Besides, the company has already built enough capacity to execute orders quickly. What’s encouraging, apart from the huge order book of around Rs 1.24 lakh crore, is that a fairly large share of new business in the June quarter was from private sector clients. With clients such as Avantha and Hindalco, the company is hoping for orders worth Rs 55,000 crore by March 2010. Industry watchers say that many companies are preferring BHEL’s equipment over that of Chinese vendors. Meanwhile, BHEL reported a strong top line growth of 29 per cent (to Rs 5,600 crore) for the June 2009 quarter.

Although the rise in staff expenses had been pencilled in, a higher-thanexpected raw material bill —up nearly 500 basis points — tempered expansion of the operating profit margin, which was up 60 basis points to 9.2 per cent.
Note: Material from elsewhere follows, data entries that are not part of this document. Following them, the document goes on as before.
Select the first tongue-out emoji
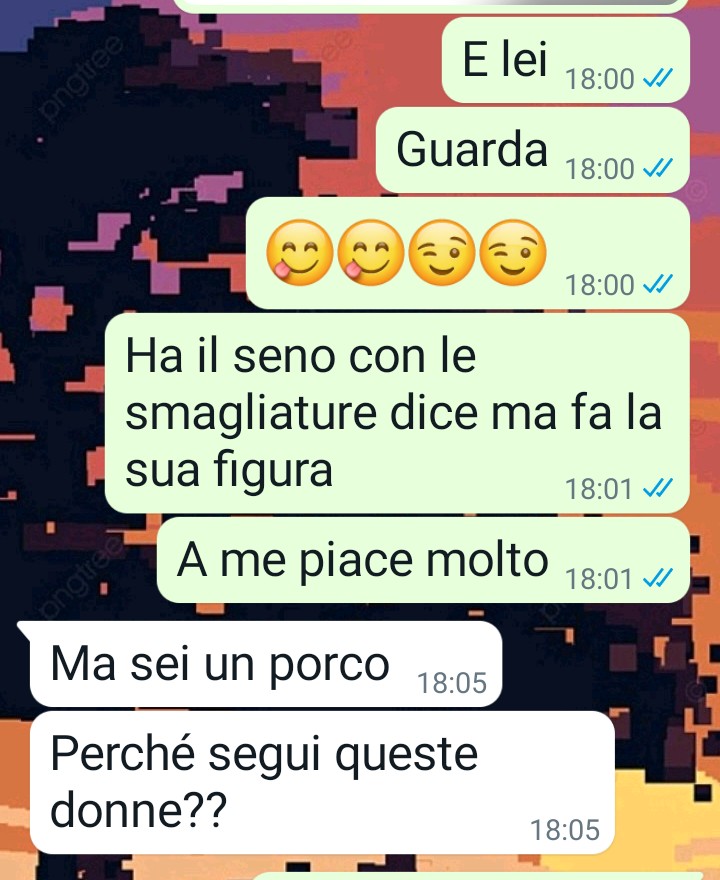 300,252
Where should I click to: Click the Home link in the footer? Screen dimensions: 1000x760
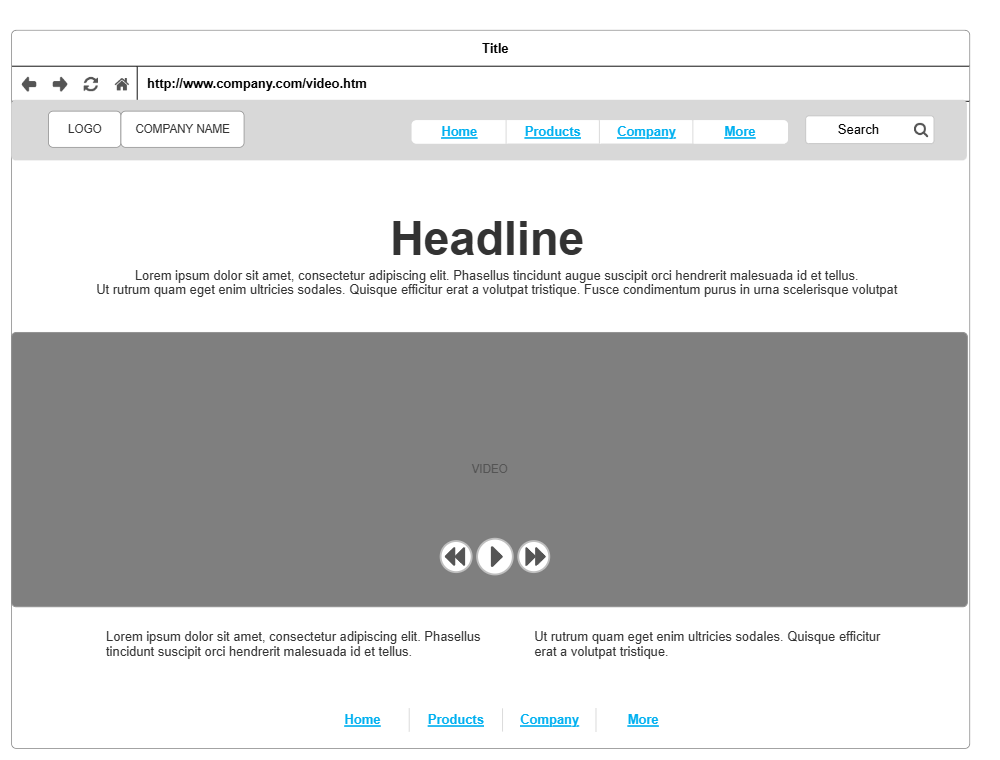click(362, 719)
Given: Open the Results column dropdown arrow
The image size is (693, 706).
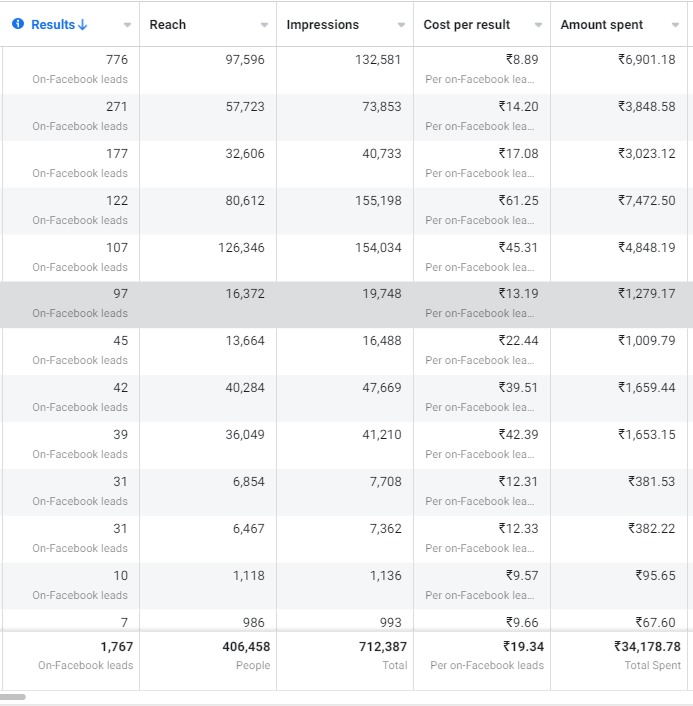Looking at the screenshot, I should pos(127,25).
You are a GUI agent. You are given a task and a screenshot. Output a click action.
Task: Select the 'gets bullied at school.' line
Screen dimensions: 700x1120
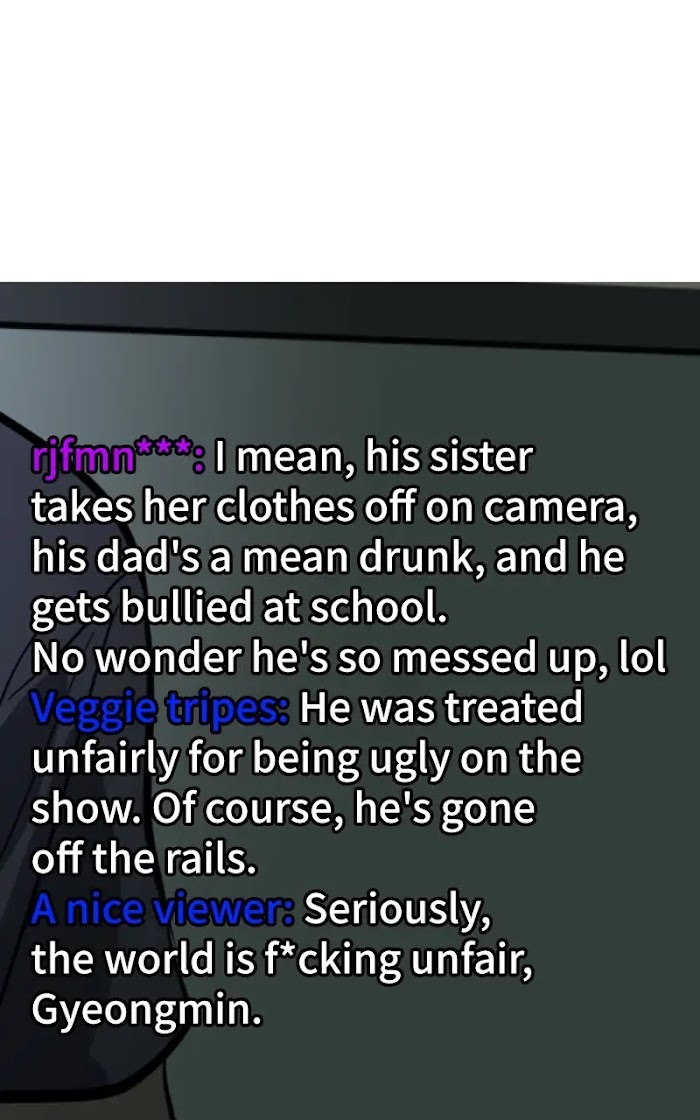point(239,608)
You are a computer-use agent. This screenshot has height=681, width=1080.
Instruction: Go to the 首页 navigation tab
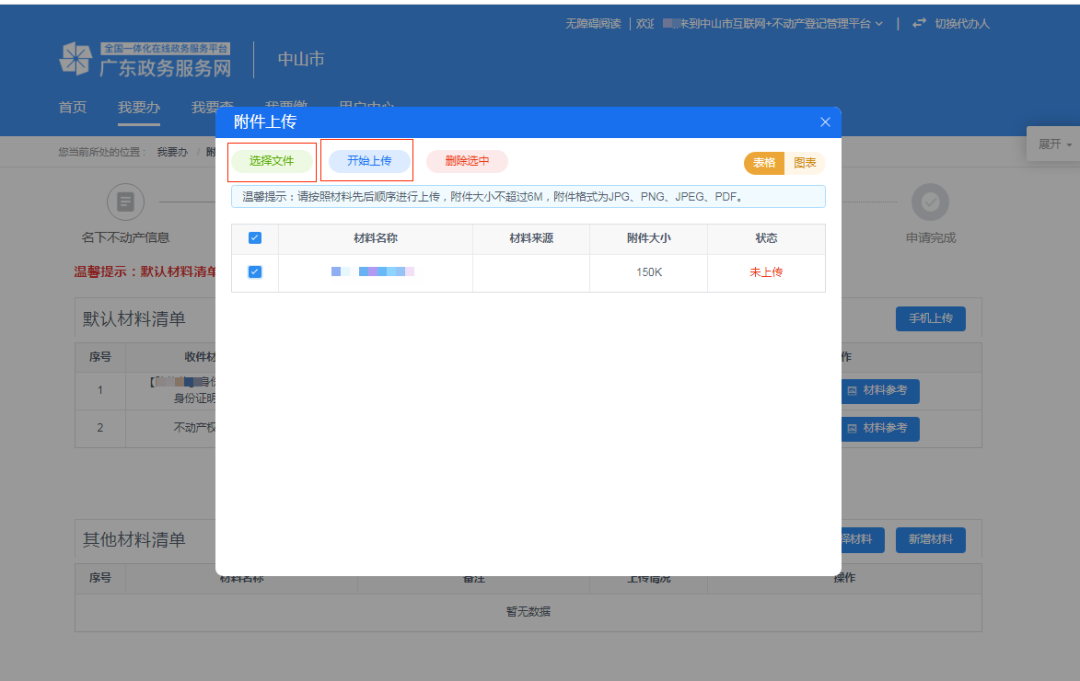click(72, 107)
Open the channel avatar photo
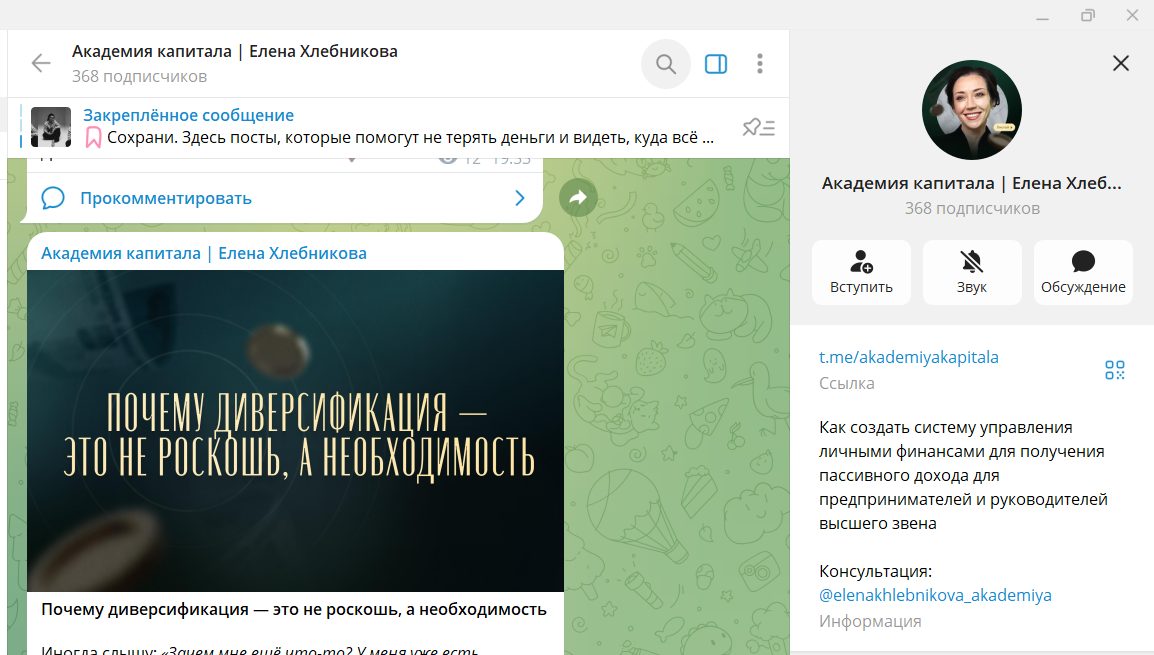The image size is (1154, 655). tap(971, 110)
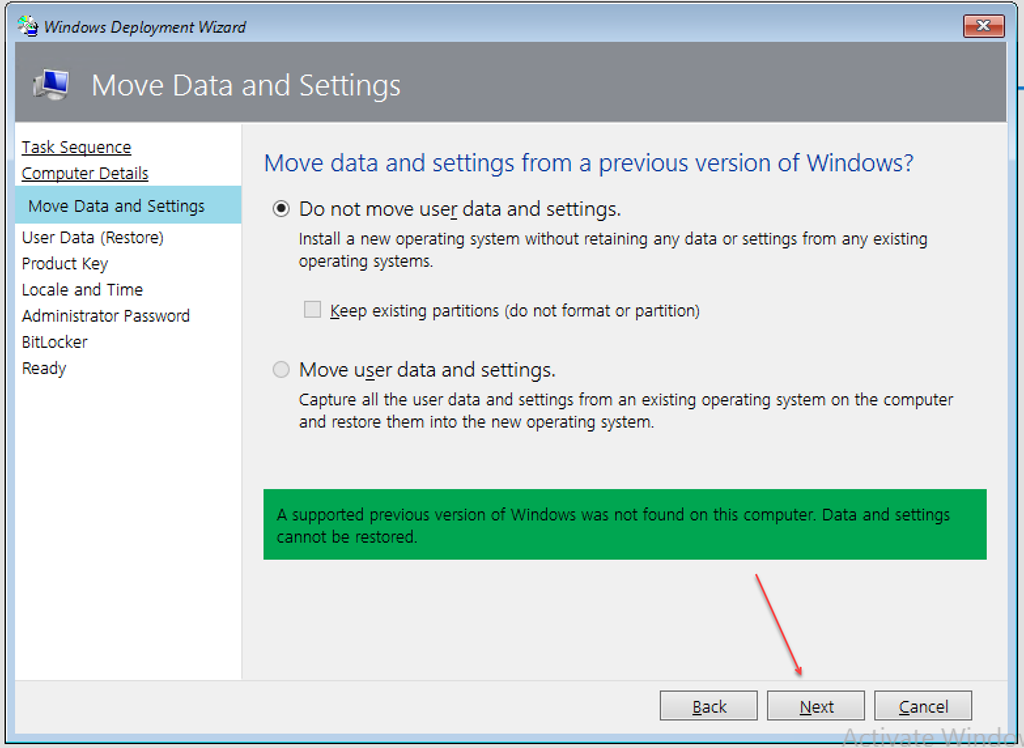Screen dimensions: 1024x748
Task: Enable the Keep existing partitions checkbox
Action: [312, 311]
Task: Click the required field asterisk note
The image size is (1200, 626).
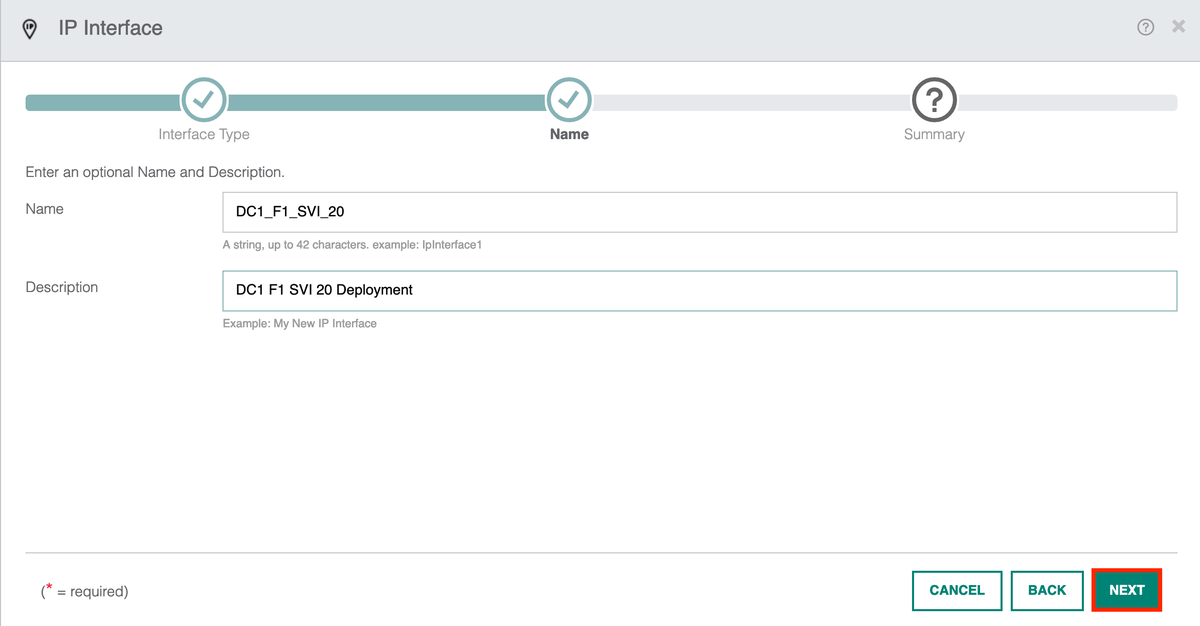Action: [85, 591]
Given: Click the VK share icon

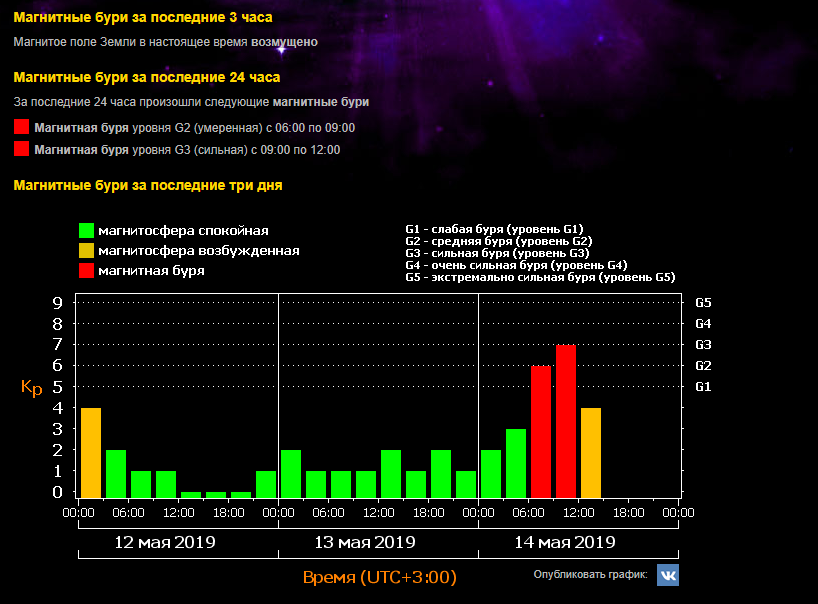Looking at the screenshot, I should 667,575.
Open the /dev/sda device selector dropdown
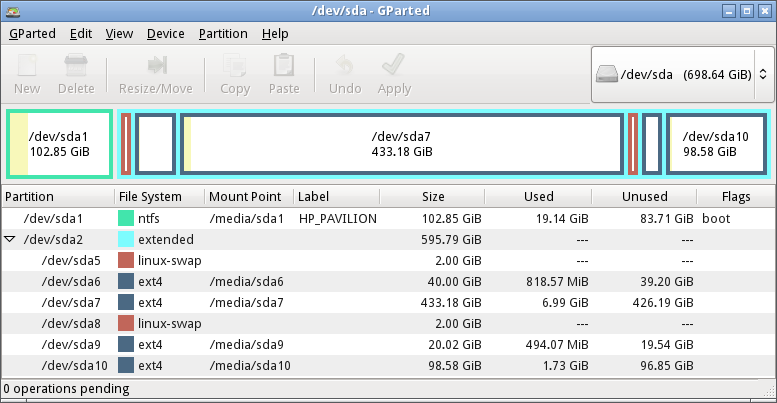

Raw material costs were high because the company used some high-cost steel inventories.
But with most of the older stock having been consumed, it should now benefit from lower prices. Revenues in the current year are expected to cross Rs 32,000 crore, a growth of 22-23 per cent over 2008-09.

Since April this year, the stock has risen 46 per cent compared with a move of 52 per cent for the Sensex. The underperformance is probably due to the fact that the stock isn’t cheap; at Rs 2,148, it trades at nearly 25 times estimated 2009-10 earnings.